Originally published by David Coale.
After the 2018 election, an LPCH colleague and I wrote about the potential for renewed interest in “factual sufficiency” review–closely related to “legal sufficiency” review, but placed in the exclusive jurisdiction of the intermediate courts of appeal under the state constitution.
An example appeared in In re C.V.L., where a panel majority reversed the termination of a parent-child relationship in a factual sufficiency review: “[E]vidence that Father used methamphetamines twice during the underlying proceedings and Bonds’ unsubstantiated belief that Father will use drugs again in the future because he used drugs twice in the past is not enough under a factual sufficiency review to permanently deprive Father and child of a relationship when weighed against all of the contrary, uncontroverted evidence presented at trial and the strong presumption that a child’s best interests are served by maintaining the parent–child relationship.”

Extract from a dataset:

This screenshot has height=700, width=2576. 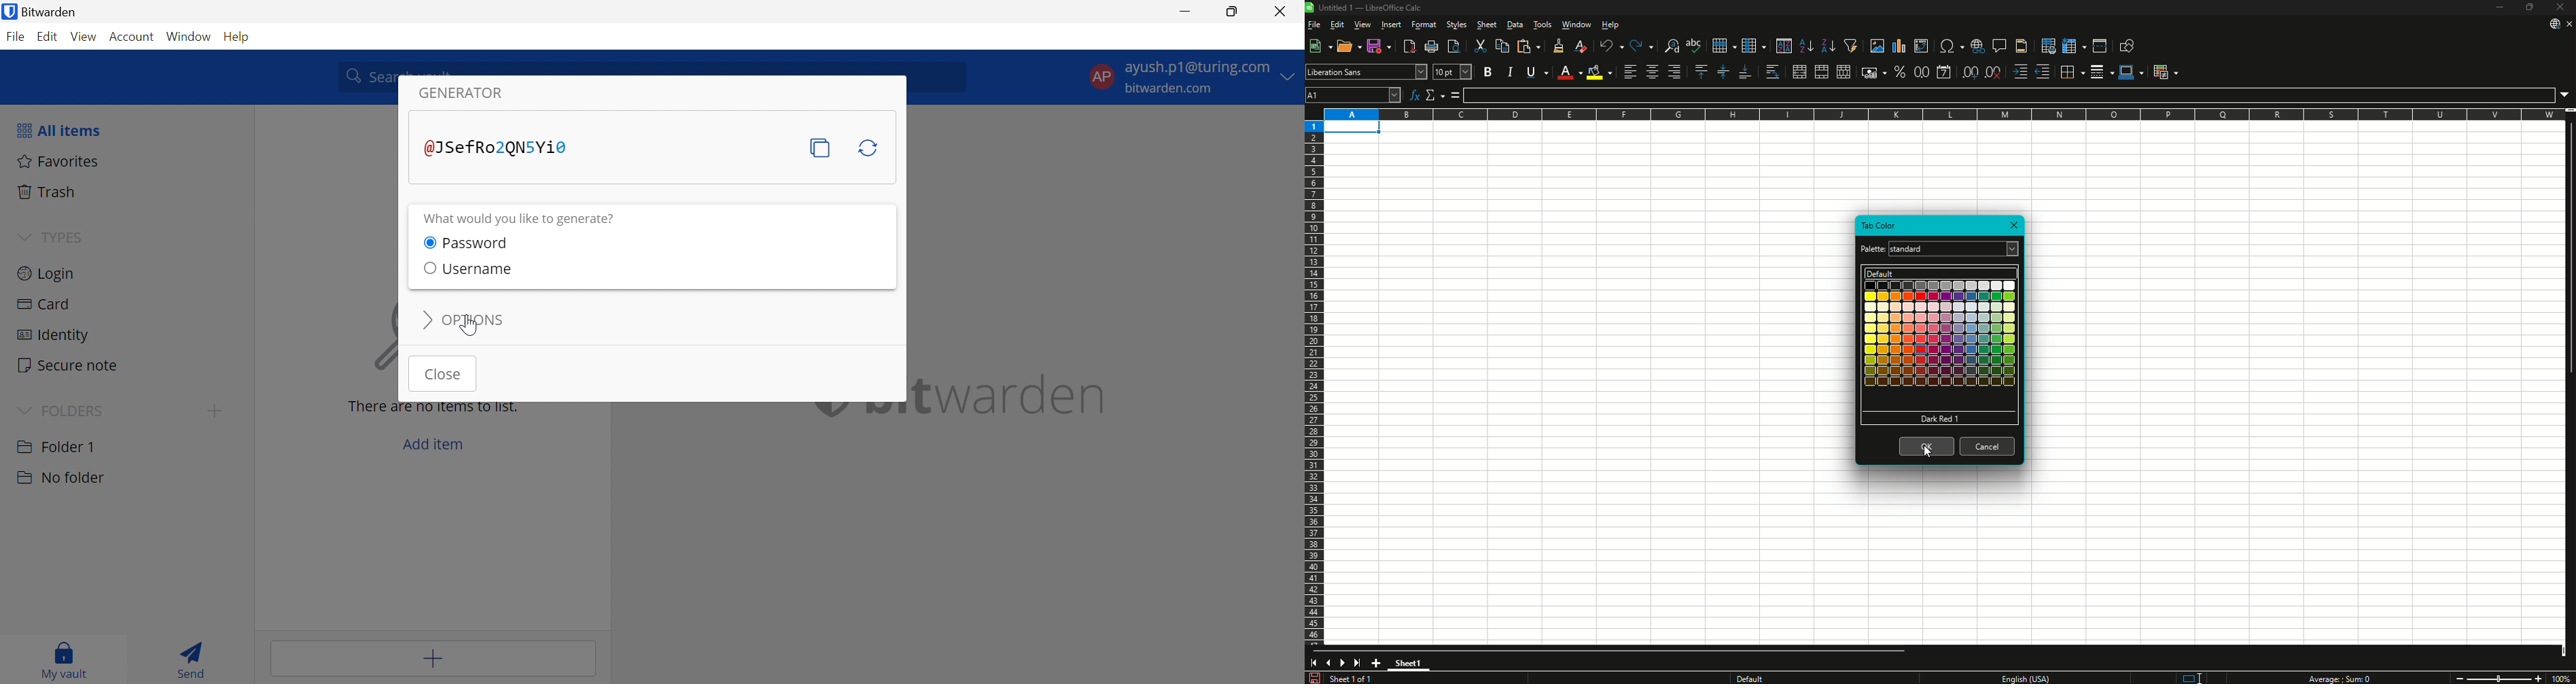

A dissent saw the court of appeals’ role differently: “This case presents important questions regarding an appellate court’s ability to second guess a factfinder’s pivotal credibility determinations in a termination case given the supreme court’s admonition that despite the heightened standard of review in termination cases, courts of appeals must nevertheless still provide due deference to the factfinder’s credibility determinations.” No. 05-19-00506-CV (Dec. 13, 2019, pet. filed) (mem. op.)
Factual sufficiency review in this type of family-law case involves unique issues that may not arise in commercial disputes, but the case is still an important example of how this standard works in practice.